- What to do
Set down exactly the lines below, starting at the one that contains "Given: Enable the Always show Bcc checkbox" and ending at the one that contains "Select the XL size row label", with both of those lines included and nothing else.

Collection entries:

*** Begin section ***

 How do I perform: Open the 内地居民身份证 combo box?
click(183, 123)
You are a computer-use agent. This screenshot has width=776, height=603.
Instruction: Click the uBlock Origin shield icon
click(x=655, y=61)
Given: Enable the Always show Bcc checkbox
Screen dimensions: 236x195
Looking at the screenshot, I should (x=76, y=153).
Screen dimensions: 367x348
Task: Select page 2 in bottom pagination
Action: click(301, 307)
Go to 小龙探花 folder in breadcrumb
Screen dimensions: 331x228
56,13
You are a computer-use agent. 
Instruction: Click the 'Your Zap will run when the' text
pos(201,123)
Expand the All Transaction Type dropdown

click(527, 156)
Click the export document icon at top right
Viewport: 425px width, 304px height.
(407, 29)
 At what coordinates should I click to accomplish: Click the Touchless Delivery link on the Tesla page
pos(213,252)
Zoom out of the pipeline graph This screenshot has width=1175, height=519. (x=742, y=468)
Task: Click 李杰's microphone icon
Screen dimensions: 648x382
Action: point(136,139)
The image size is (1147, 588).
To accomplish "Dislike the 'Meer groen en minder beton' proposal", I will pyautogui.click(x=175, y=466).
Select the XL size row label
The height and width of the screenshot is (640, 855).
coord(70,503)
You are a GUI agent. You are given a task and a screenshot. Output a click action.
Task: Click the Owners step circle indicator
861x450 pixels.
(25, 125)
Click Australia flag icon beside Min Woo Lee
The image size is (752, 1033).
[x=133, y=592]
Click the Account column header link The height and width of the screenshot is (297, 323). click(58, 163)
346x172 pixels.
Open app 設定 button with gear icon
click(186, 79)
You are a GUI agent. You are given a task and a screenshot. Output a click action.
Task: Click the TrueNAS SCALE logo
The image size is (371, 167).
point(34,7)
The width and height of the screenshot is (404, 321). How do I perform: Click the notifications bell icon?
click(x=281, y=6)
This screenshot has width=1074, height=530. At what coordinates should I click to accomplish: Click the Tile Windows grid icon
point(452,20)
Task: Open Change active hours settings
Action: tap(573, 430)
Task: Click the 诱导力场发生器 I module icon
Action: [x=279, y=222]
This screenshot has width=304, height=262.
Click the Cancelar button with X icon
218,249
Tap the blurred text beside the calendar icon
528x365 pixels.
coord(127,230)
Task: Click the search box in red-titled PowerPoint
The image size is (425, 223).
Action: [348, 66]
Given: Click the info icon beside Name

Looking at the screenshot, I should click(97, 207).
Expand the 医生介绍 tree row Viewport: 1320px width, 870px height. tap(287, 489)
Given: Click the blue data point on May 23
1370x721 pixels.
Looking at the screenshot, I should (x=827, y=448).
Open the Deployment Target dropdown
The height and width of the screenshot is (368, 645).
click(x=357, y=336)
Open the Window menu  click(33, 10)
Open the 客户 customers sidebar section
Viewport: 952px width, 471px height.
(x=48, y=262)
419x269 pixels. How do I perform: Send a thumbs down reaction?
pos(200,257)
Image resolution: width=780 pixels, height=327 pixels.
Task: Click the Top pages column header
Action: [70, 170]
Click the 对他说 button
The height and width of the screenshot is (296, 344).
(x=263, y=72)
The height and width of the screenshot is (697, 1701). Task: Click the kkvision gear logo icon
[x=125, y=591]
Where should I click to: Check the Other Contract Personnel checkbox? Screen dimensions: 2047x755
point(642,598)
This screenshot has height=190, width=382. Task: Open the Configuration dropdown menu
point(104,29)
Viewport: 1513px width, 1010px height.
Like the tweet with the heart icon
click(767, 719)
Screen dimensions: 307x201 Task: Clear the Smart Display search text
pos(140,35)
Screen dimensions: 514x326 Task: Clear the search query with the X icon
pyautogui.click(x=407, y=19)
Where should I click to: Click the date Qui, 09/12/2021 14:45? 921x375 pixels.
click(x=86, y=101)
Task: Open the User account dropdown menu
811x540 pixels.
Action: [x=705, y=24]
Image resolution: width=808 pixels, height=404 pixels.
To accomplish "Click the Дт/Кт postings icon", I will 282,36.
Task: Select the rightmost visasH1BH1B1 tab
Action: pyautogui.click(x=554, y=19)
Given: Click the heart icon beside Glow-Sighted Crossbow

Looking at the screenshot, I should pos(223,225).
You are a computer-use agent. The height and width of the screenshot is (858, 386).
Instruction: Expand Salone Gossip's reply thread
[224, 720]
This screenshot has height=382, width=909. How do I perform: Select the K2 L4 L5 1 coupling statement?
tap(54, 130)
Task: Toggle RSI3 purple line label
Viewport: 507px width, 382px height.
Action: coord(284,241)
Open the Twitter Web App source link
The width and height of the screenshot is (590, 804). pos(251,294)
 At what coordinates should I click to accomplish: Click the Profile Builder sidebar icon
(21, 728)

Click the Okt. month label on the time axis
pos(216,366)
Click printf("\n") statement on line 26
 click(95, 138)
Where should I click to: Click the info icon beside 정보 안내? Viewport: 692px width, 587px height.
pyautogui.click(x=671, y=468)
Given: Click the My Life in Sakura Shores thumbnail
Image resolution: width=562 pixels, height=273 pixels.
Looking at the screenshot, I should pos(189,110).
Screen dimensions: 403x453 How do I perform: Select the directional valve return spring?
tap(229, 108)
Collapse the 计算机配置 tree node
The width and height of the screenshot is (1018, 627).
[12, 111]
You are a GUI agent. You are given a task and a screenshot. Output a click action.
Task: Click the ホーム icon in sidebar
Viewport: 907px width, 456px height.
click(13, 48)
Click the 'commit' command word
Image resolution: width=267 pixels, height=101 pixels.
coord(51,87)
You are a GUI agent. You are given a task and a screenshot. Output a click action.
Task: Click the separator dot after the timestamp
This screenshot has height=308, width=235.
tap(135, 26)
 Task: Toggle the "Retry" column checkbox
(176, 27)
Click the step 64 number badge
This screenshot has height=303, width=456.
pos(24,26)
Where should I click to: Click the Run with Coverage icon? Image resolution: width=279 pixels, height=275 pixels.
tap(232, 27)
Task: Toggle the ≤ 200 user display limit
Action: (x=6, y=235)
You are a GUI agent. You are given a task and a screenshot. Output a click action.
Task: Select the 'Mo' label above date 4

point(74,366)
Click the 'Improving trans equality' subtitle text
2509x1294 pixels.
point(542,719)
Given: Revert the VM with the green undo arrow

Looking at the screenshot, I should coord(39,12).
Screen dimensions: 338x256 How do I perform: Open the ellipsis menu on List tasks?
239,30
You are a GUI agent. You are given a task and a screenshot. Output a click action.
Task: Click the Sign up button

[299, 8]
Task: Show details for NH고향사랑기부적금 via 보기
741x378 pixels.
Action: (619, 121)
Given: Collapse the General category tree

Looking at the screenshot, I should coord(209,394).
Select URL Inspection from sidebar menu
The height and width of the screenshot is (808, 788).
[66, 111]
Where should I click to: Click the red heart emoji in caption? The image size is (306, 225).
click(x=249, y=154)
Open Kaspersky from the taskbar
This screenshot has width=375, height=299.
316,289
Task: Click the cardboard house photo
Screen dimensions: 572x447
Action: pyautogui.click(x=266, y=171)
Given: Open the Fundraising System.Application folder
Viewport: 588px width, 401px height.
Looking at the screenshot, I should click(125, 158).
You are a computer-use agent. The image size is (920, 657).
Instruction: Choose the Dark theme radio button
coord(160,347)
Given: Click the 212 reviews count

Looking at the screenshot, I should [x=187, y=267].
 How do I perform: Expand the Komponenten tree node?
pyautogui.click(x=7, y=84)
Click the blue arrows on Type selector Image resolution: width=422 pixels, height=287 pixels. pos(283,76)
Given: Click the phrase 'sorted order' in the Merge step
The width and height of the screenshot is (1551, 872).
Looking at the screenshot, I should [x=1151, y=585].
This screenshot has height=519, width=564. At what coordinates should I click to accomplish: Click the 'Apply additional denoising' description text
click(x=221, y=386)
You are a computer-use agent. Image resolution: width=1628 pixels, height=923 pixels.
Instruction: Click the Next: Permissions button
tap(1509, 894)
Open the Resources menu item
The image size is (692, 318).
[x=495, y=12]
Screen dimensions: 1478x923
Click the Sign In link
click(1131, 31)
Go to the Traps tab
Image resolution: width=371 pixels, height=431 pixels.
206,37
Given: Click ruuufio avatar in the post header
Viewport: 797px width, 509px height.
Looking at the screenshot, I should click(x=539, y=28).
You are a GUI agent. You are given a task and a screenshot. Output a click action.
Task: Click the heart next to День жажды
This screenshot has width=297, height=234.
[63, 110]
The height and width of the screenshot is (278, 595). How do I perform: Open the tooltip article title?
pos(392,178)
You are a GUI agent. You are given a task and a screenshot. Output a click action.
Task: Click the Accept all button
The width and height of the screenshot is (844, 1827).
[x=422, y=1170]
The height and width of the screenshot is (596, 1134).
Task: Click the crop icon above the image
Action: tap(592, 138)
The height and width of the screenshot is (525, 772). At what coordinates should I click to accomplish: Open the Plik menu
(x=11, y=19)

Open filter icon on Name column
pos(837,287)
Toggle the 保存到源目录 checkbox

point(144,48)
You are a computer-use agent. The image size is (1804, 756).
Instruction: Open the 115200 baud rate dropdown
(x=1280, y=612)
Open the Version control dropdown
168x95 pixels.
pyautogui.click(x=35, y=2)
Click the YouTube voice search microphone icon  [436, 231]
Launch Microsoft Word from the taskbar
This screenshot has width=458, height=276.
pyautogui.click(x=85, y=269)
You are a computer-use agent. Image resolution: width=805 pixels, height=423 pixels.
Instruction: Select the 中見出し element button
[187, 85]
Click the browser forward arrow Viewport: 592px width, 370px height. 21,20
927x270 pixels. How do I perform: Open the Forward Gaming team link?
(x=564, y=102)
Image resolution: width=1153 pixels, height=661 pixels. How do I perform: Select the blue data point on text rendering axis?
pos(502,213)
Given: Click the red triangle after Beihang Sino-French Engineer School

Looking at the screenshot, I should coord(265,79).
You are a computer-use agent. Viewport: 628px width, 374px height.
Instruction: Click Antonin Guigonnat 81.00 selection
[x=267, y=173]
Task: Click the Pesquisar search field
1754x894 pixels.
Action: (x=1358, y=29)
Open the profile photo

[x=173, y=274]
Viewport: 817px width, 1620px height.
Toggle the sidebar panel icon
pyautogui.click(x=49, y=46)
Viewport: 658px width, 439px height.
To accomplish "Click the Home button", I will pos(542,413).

*** End section ***

- Reply
Given: Enable the Always show Bcc checkbox
Screen dimensions: 236x195
Looking at the screenshot, I should (x=76, y=153).
Screen dimensions: 367x348
Task: Select page 2 in bottom pagination
Action: click(301, 307)
Go to 小龙探花 folder in breadcrumb
Screen dimensions: 331x228
56,13
You are a computer-use agent. 
Instruction: Click the 'Your Zap will run when the' text
pos(201,123)
Expand the All Transaction Type dropdown

click(527, 156)
Click the export document icon at top right
Viewport: 425px width, 304px height.
(407, 29)
 At what coordinates should I click to accomplish: Click the Touchless Delivery link on the Tesla page
pos(213,252)
Zoom out of the pipeline graph This screenshot has width=1175, height=519. (x=742, y=468)
Task: Click 李杰's microphone icon
Screen dimensions: 648x382
Action: point(136,139)
The image size is (1147, 588).
To accomplish "Dislike the 'Meer groen en minder beton' proposal", I will pyautogui.click(x=175, y=466).
Select the XL size row label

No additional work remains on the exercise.